» Work instruction:
Print, please, exactly the lines from the one with "Screen dimensions: 1143x243" through the final line of the data below, with both ends included and the pictures left out.

» Material supplied:
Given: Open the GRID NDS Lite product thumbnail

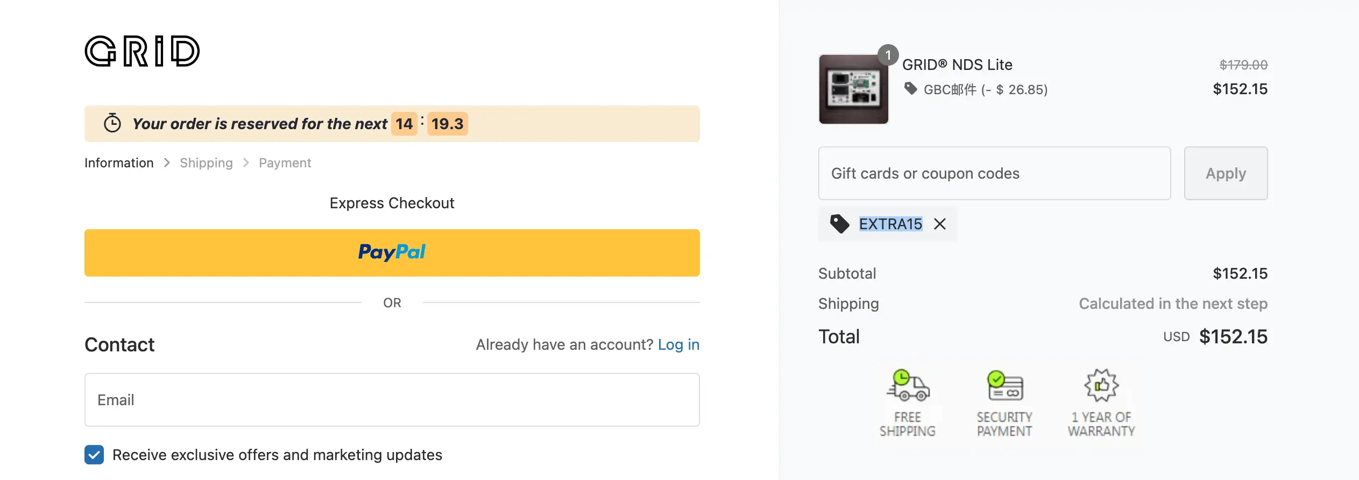Looking at the screenshot, I should [853, 89].
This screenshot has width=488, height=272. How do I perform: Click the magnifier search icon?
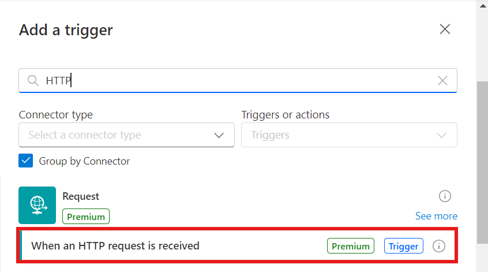[33, 80]
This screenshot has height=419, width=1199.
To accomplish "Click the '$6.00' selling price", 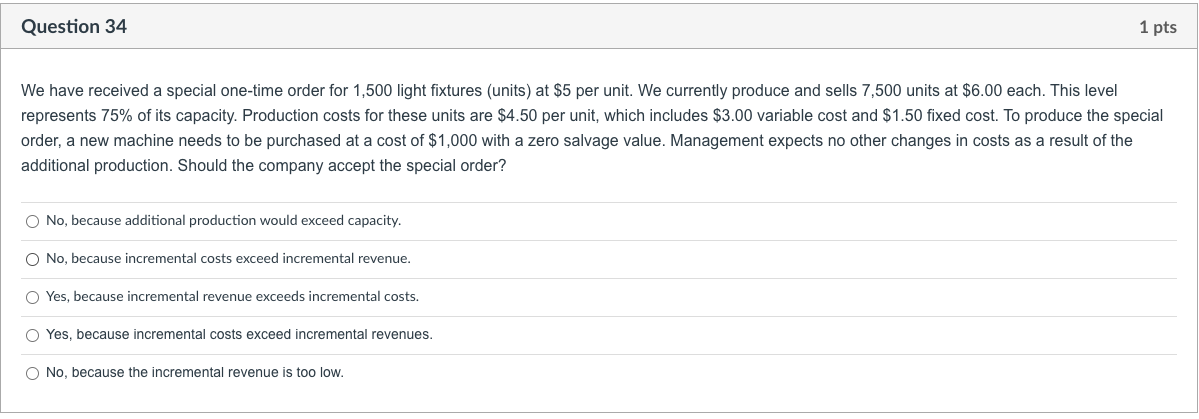I will pos(985,90).
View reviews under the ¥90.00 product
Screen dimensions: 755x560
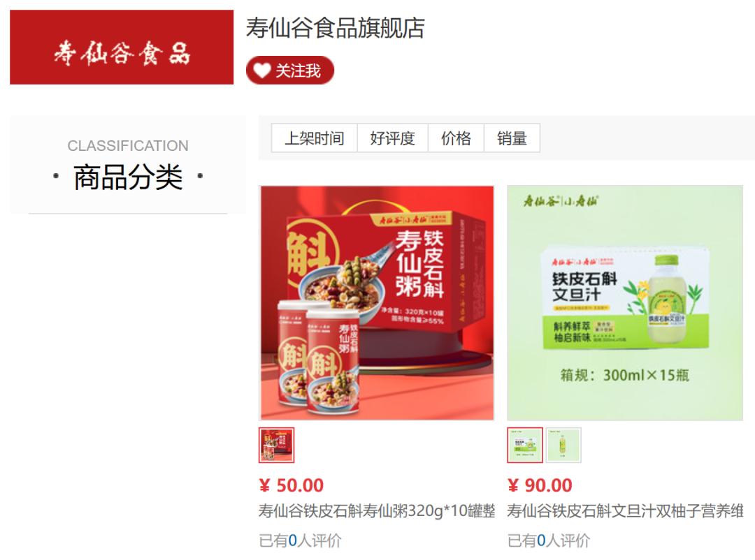pyautogui.click(x=549, y=540)
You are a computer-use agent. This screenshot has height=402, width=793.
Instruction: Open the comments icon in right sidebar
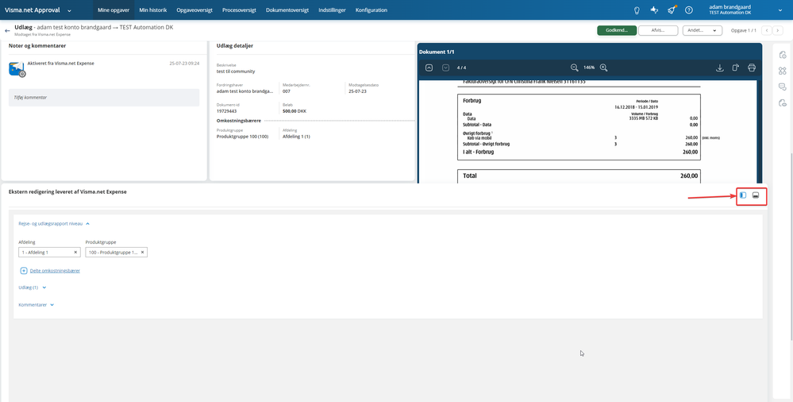click(782, 87)
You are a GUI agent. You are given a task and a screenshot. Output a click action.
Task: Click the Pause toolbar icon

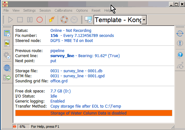30,20
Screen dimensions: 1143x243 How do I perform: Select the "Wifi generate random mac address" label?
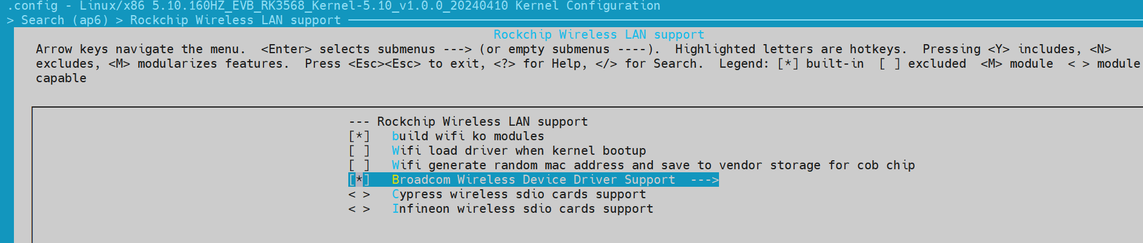(x=653, y=166)
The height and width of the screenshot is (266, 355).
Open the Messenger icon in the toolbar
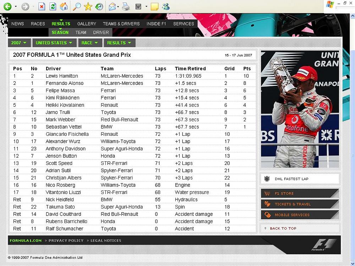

» Solution to this exercise:
Screen dimensions: 1143x243 How do I perform: Select the "Wifi generate random mac address" label?
(x=653, y=166)
The height and width of the screenshot is (266, 355).
Open the Messenger icon in the toolbar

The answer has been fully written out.